(Dataset records)
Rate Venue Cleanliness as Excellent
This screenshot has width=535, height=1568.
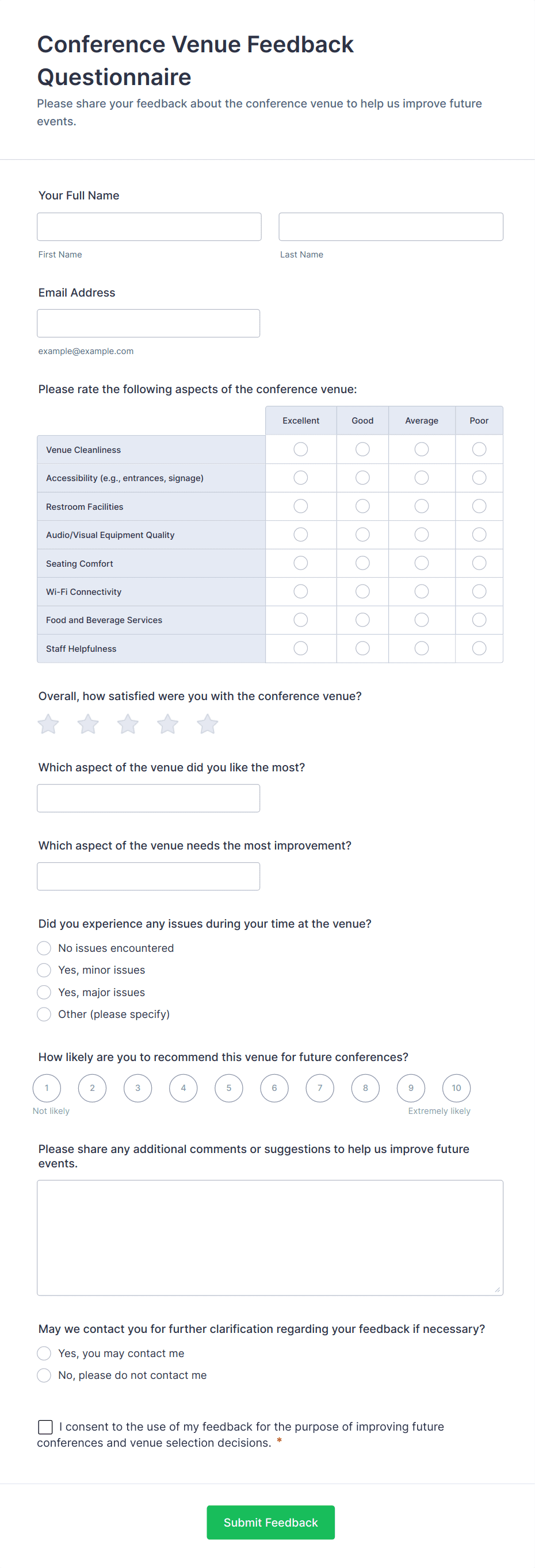tap(300, 448)
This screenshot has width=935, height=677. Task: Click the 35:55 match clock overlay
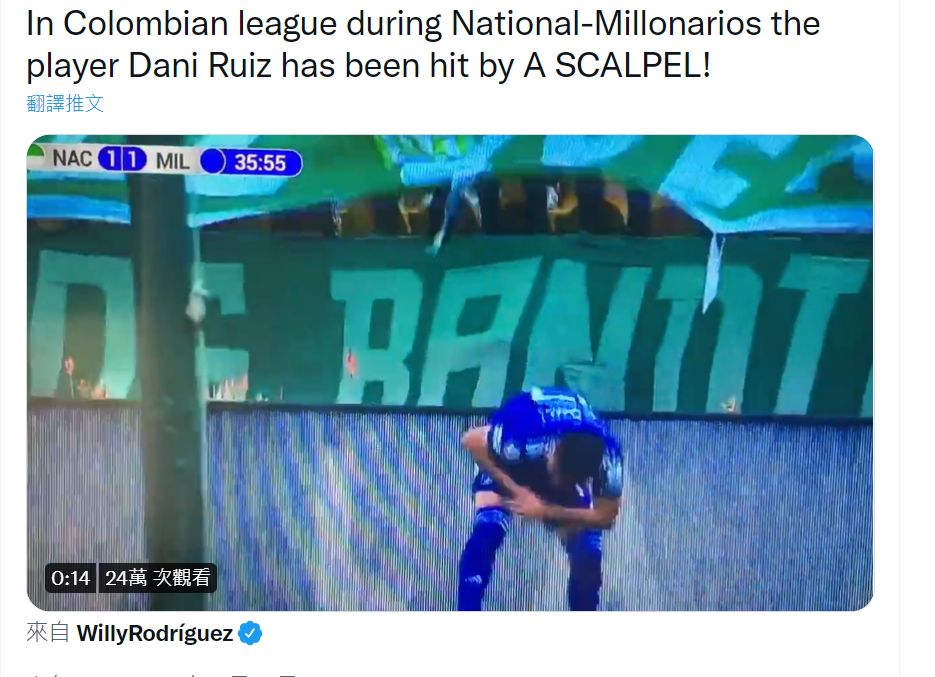click(260, 162)
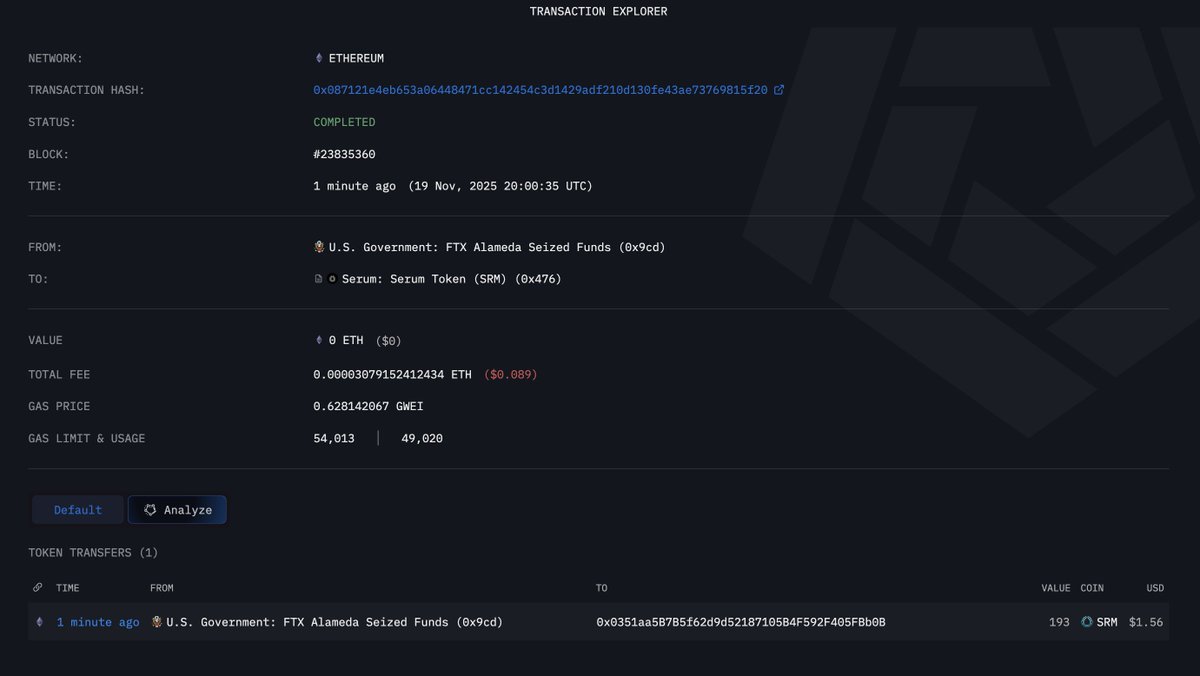
Task: Click the ETH diamond icon next to value
Action: (318, 339)
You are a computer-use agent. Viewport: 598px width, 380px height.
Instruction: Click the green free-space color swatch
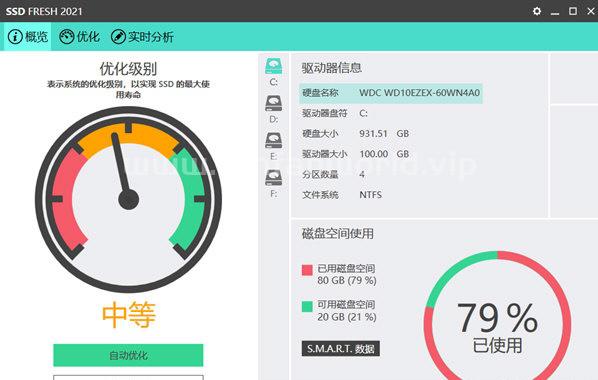(307, 306)
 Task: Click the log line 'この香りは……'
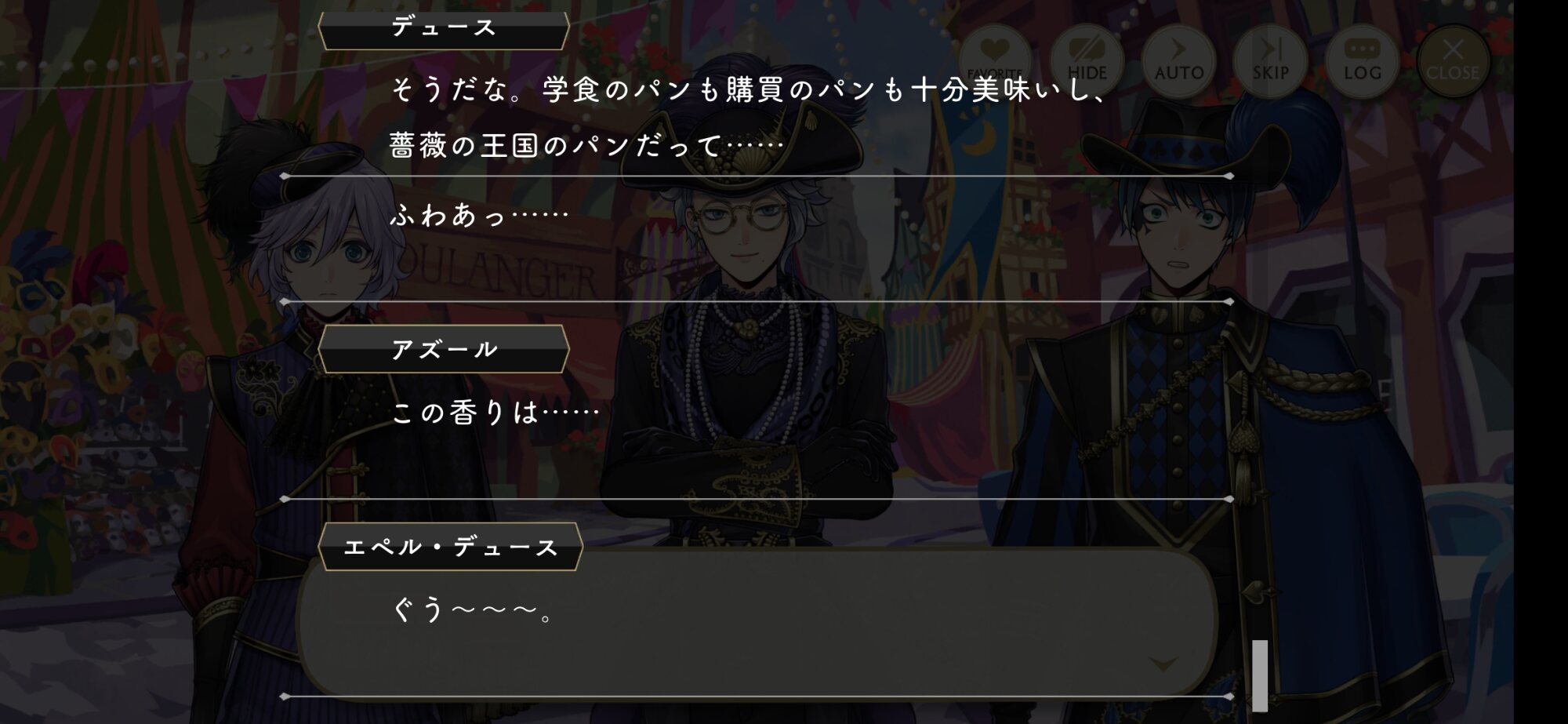tap(495, 413)
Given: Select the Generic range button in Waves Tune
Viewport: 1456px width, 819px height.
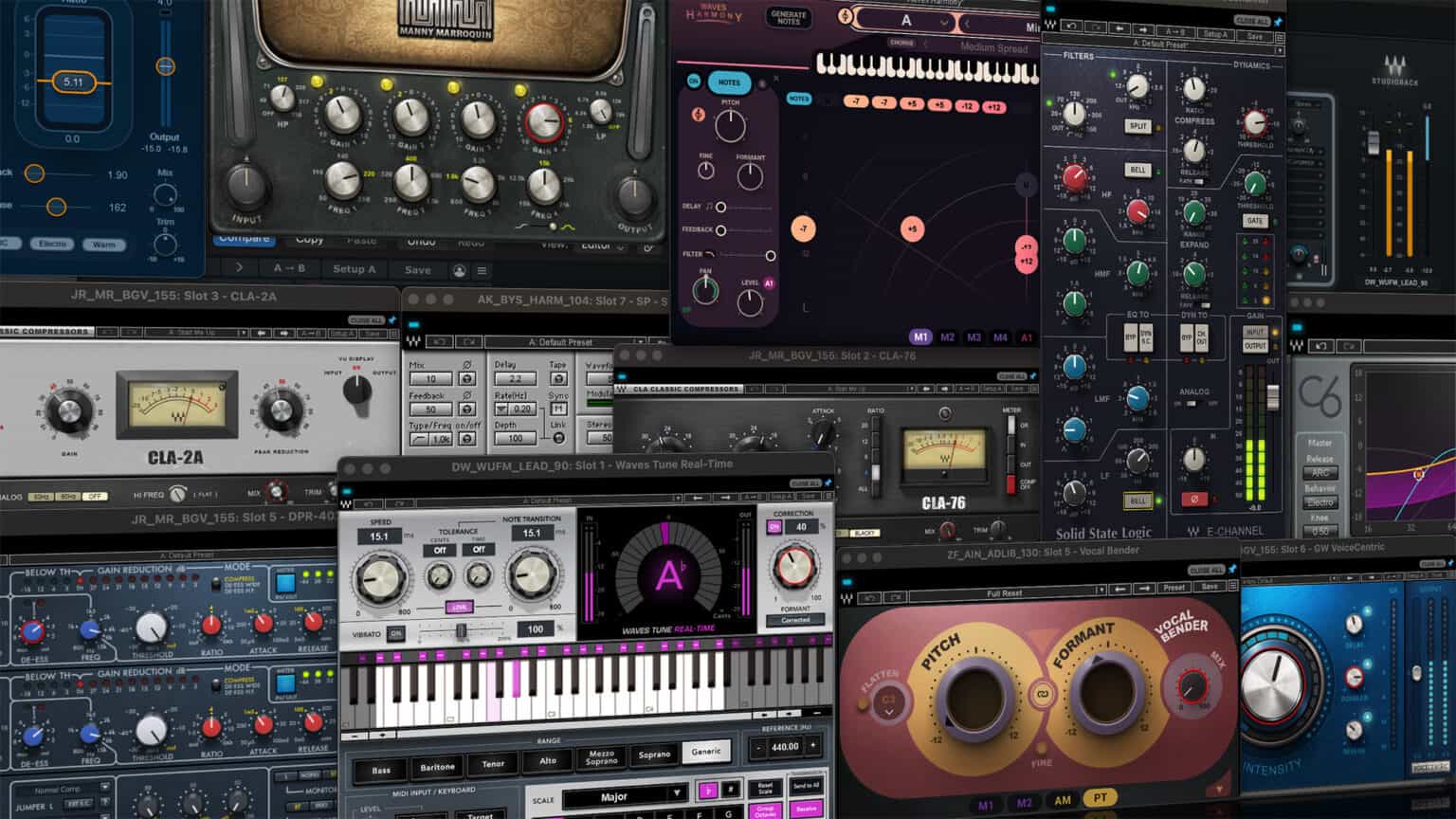Looking at the screenshot, I should 705,752.
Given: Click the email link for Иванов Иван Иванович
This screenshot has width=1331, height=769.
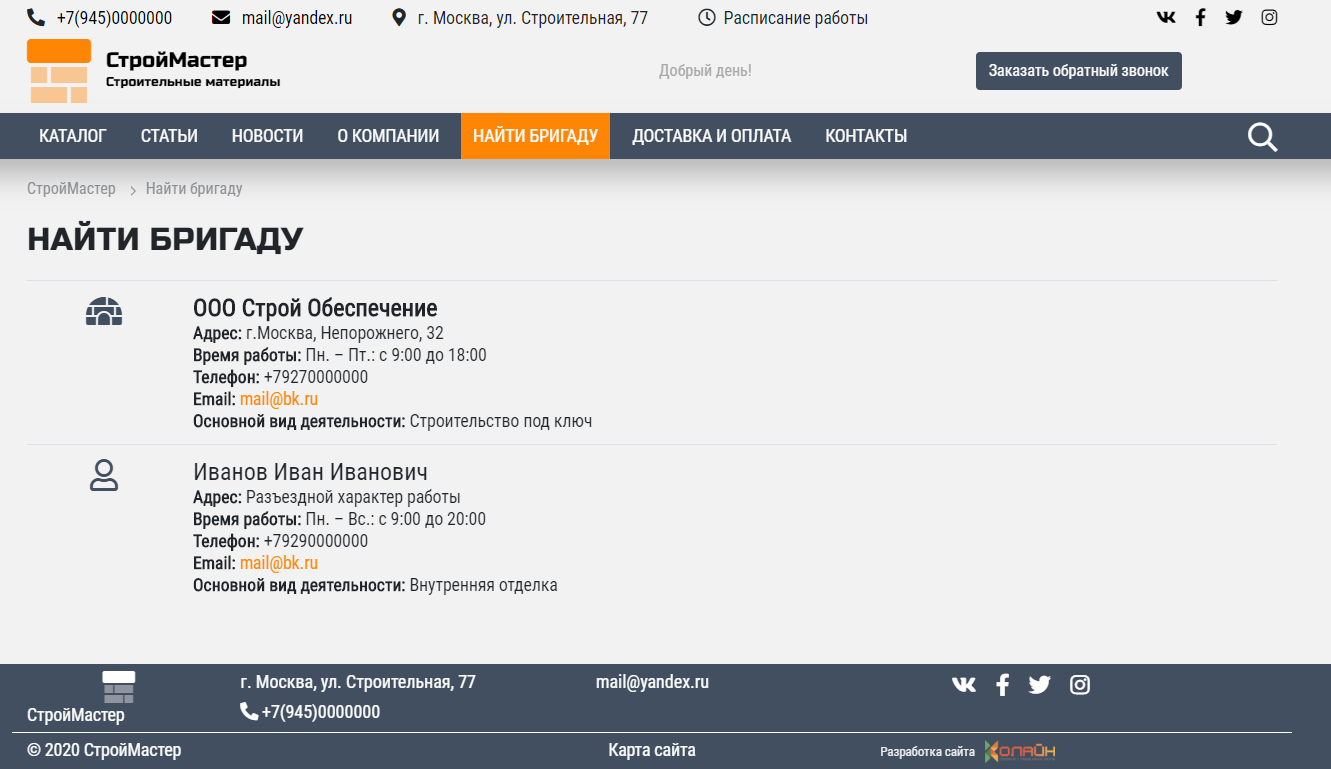Looking at the screenshot, I should 279,564.
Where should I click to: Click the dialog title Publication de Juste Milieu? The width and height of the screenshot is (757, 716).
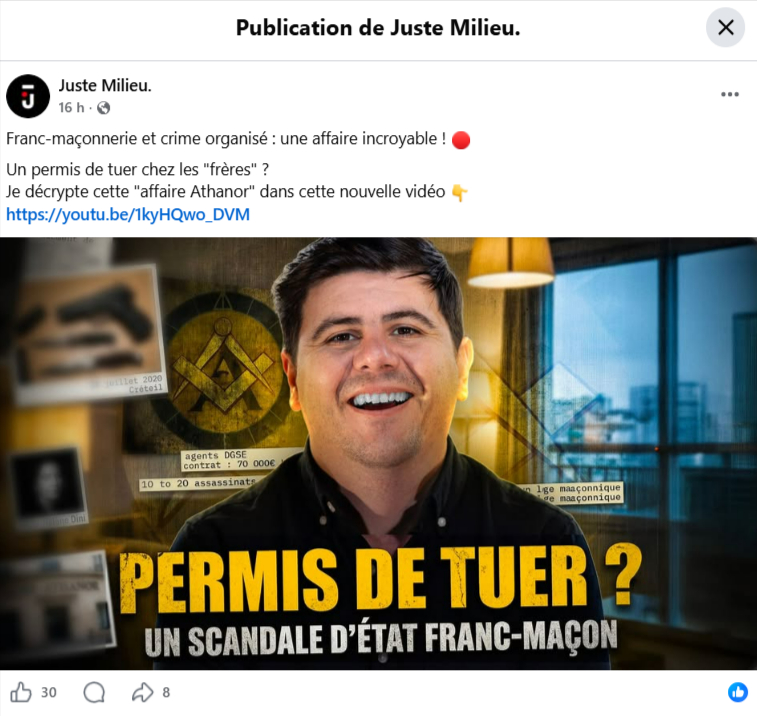point(378,28)
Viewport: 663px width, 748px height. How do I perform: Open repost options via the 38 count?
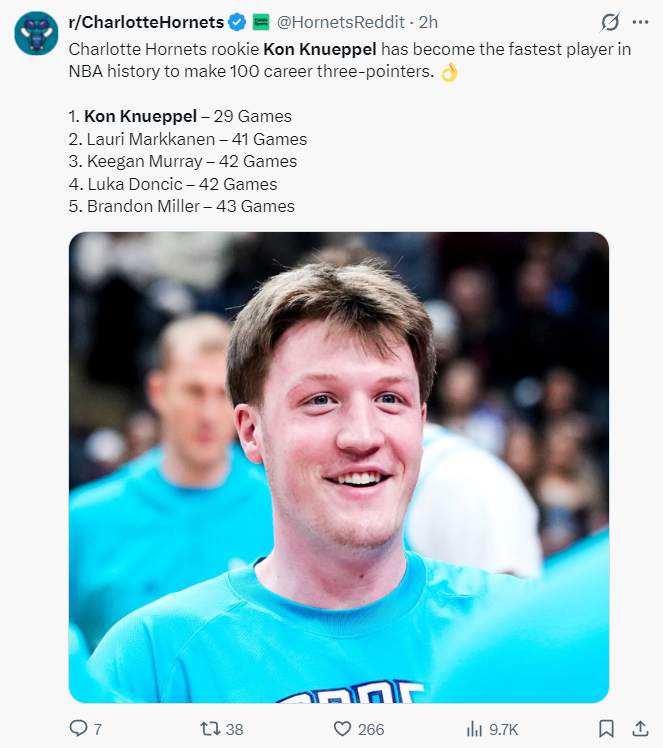235,729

**The task**. Print all records word for word, no images.

**Answer box**.
Rate Venue Cleanliness as Excellent
This screenshot has width=535, height=1568.
tap(300, 448)
This screenshot has width=935, height=677. Task: Click the 35:55 match clock overlay
click(260, 162)
Task: Click the ETH diamond icon next to value
Action: (318, 339)
You are a computer-use agent. Viewport: 598px width, 380px height.
Instruction: Click the green free-space color swatch
(307, 306)
 Task: Click the log line 'この香りは……'
tap(495, 413)
Given: Select the Generic range button in Waves Tune
Viewport: 1456px width, 819px height.
Looking at the screenshot, I should 705,752.
Given: Click the email link for Иванов Иван Иванович
This screenshot has width=1331, height=769.
Looking at the screenshot, I should 279,564.
Where should I click to: Click the dialog title Publication de Juste Milieu? The width and height of the screenshot is (757, 716).
point(378,28)
Viewport: 663px width, 748px height. How do I perform: Open repost options via the 38 count?
235,729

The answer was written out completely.